B) A 7 de Abril de 2009, foi efectuada a inscrição Ap. 2153 de 2009/04/07, na Conservatória do Registo Predial de Amora, da penhora referida em A) (documento junto a fls. 151 do PEF apenso);

C) Foram emitidos pelo Serviço de Finanças do Seixal 2 "Edital de Venda e Convocação de credores", e Anúncios de publicitação da venda constando quanto à identificação do bem o seguinte:

"IDENTIFICAÇÃO DO(S) BEM(NS)

N° da Venda: 3697.2012.275 Fracção Autónoma designada pela letra B, correspondente ao R/C Esq., destinado a habitação, do prédio urbano em regime de Prop. Horiz., sito na Rua ... ... , N° ……, ………, 2855-…… ………, inscrito na matriz predial urbana sob o artigo 4234, da Freguesia de ………, Concelho de Seixal Tipologia/Divisões: T3, com sala, 3 quartos, cozinha, instalação sanitária, corredor, varanda e garagem no logradouro comum, destina-se a habitação. Ampliado com 3 assoalhadas, cozinha, ... de banho, vestiário e despensa. N° de pisos da Fracção: 2, Área do terreno integrante: 54,400 m2, Área bruta privativa:187,7100m2, Área bruta privativa: 187,7100m2, Área bruta dependente:23,4900m2. O bem penhorado encontra-se descrito na Conservatória do Registo Predial de Amora, sob o número 4880/20070619-B, da Freguesia de ………. Tem o valor patrimonial de €157.883,25" (cfr. fls. 207 e seguintes do PEF apenso; facto não controvertido-facto que se extrai dos factos descritos na informação instrutora a fls. 364 a 374 dos autos; facto que se extrai da informação do órgão periférico local a fls. 380 do PEF apenso);

D) Foi emitida por ... , Técnico da Administração Tributária Adjunto, do quadro da Direcção Geral dos Impostos a desempenhar Funções no Serviço de Finanças do Seixal certidão de afixação de três editais de teor igual ao referido na alínea antecedente nos lugares públicos determinados na Lei. (cfr. fls. 207 verso do PEF apenso);

E) A 4 de Março de 2013, o Chefe do Serviço de Finanças de Seixal 2, procedeu à abertura das propostas em carta fechada, do bem imóvel penhorado e descrito em C) (cfr. fls. 236 do PEF apenso);

F) A Reclamante adquiriu, através de venda judicial por proposta em carta fechada, referida na alínea antecedente, a fracção autónoma designada pela letra "B", correspondente ao R/C Esq, do prédio urbano em regime de propriedade horizontal, sito na Rua ... ... , n° ……, ………, inscrito na matriz predial urbana sob o artigo 4234, da Freguesia de ………, Concelho de Seixal, pelo preço de € 81.699,99 (cfr. título de adjudicação de bens imóveis-fls. 244 do PEF apenso);

G) A 6 de Maio de 2013, foi proferido despacho pela Chefe do Serviço de Finanças do Seixal 2 de cancelamento dos registos dos direitos reais que incidem sobre a fracção penhorada e vendida do qual consta, designadamente, o seguinte:

" Despacho

Da informação que antecede e da informação dos autos, constata-se que já foi paga a totalidade do valor devido pelo adquirente do bem vendido no processo de execução fiscal acima indicado, através da Proposta em Carta Fechada.

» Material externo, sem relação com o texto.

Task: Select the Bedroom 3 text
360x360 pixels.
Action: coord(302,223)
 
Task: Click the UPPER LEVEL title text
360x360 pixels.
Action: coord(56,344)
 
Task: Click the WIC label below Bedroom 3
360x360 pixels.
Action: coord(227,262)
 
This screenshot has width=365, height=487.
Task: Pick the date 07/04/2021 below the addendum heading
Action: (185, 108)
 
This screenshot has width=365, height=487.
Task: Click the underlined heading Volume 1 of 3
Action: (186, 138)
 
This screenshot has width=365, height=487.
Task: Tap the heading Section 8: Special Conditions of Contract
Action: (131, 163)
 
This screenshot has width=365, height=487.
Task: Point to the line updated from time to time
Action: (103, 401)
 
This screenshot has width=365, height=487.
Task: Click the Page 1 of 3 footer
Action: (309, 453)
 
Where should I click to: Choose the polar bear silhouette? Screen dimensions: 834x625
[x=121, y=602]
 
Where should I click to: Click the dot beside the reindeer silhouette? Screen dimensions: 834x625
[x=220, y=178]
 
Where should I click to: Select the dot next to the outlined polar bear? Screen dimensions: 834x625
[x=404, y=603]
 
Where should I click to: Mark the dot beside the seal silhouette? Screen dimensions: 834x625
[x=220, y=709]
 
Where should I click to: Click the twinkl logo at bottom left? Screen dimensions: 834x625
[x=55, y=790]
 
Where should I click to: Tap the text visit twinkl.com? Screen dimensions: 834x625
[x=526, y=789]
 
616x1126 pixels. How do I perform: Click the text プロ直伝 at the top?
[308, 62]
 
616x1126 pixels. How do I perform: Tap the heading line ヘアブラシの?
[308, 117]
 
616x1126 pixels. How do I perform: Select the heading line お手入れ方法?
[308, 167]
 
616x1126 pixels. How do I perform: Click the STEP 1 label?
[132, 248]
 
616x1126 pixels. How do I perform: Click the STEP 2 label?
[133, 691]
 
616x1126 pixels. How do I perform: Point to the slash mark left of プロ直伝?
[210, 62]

Face à competência que me é conferida pelo artigo 260.º do CPPT, ordeno o levantamento das penhoras e o cancelamento dos direitos reais que incidem sobre a fracção B do prédio urbano inscrito na matriz predial urbana da freguesia de ………, sob o artigo 4234, descrito na Conservatória do Registo Predial de Amora sob o n° 4880/20070619-B (...)" (cfr. despacho a fls. 283 do PEF apenso);

H) A 7 de Junho de 2013, e na sequência de requerimento da Reclamante, o Município do Seixal emitiu Certidão com o seguinte teor:



Requerimento Nº 29001
CERTIDÃO

... , Assistente Técnico na Divisão Administrativa de Urbanismo, de acordo com o solicitado no requerimento n°29001 de 23/05/2013 por ... , LDA., contribuinte nº... , e depois de compulsado o processo de obras 203/B/75, certifica que:------------------------------------------------------------------------------------

------Para o prédio construído na Rua ... ... , nº …… (fração direita), …… (fração esquerda), ... , freguesia de ……… deste município, foi emitida a licença de utilização n°331 em 19 de julho de 1985.-------------------------------------------------------------------------------

----Mais se certifica que para a fração “B” referente ao lado esquerdo existe mais um piso que não se encontra licenciado, e anexos que deverão ser demolidos.------------------------------------------------------------------------

------Por ser verdade e ter sido requerida passo a presente certidão, que assino e autêntico com o selo branco em uso nesta Câmara Municipal.----------------------------------------------------------------------------

----- Divisão Administrativa de Urbanismo, ao sétimo dia do mês de junho de dois mil e treze.----



DIVISÃO ADMINISTRATIVA DO URBANISMO

(Assinatura)”



(cfr. certidão a fls. 318 do PEF apenso);

I) Em face da emissão da certidão referida na alínea antecedente e tendo a Reclamante tomado conhecimento, nessa data, da falta de licenciamento camarário da fracção autónoma adquirida apresentou, em 11 de Junho de 2013, requerimento de anulação de venda junto do Serviço de Finanças do Seixal 2, com o seguinte teor:

Exmo Sr(a) Chefe de Finanças do Seixal 2

A ... , LDA., contribuinte nº... , vêm pelo presente requerer que seja anulada a venda nº 3697.2013.33, e que nos seja devolvido a totalidade do valor pago e o respectivo imposto de selo liquidado.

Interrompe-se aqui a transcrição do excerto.